Der Ruf nach mehr Medienkompetenz

Jüngst berichtete der PR-Blogger von der Social Media Week Berlin und der Podiumsduiskussion mit dem Titel „Von einer Generation, die nicht mehr offline sein kann“. Den Disput führten Jürgen Nerger, Dr. Hans G. Zeger, Arwin Hambasic, Sachar Kriwoj, Dieter Willinger und Frank Schmiechen. Übereinstimmung der Teilnehmer habe darin bestanden, dass die kommenden Generationen nicht mehr zwischen Online und offline wird trennen können, zumal die ständige Verfügbarkeit einer Internetverbindung und der Zugriff aufs Netz schlicht die Regel sein.
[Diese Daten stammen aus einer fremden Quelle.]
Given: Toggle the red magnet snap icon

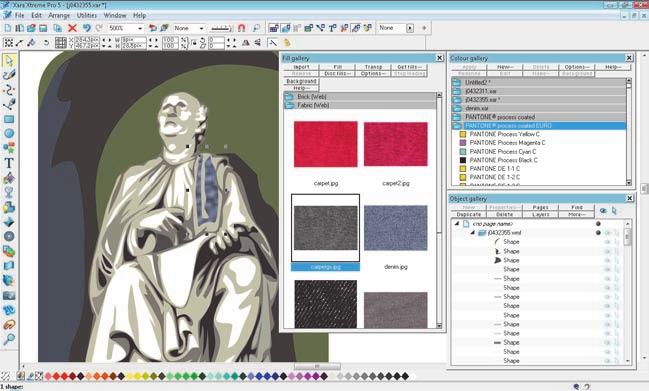Looking at the screenshot, I should click(242, 28).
In Anbetracht des digitalen Zeitalters  wurde laut Thomas Euler vom PR Blogger  auch  der Ruf nach mehr Medienkompetenz laut. Keiner der Podiumsteilnehmer hätte Zweifel an der Notwendigkeit von Medienkompetenz gehabt, wenn auch Differenzen in pucto Erlernbarkeit und Vermittlung Selbiger entstanden seien.  Dr. Zeger habe sich für eine eingreifende Regulierung stark gemacht, während Sachar Kriwoj (aka @sachark), abseits der Suche nach möglichen Risken im Internet und ähnlich wie Frank Schmiechen, sich dem Artikel zufolge  für einen mutigeren Umgang mit den Möglichkeiten des Social Webs einsetzte. Die Meinung des Publikums habe diese Ansicht bekräftigt, in dem die These aufgestellt wurde, dass durch genug positive Vorbilder  auch die Allgemeinheit souveräner im Umgang mit Social Media werden würde.

Was ist Eure Meinung dazu? Müssen Betreiber stärker reglementierend und zum Schutze des Users in ihre Angebote eingreifen, oder sollte der Benutzer zu mehr Eigenverantwortlichkeit im Umgang mit dem Internet bzw. dem Social Web angeleitet werden? Was stellt für Euch der Oberbegriff Medienkompetenz dar?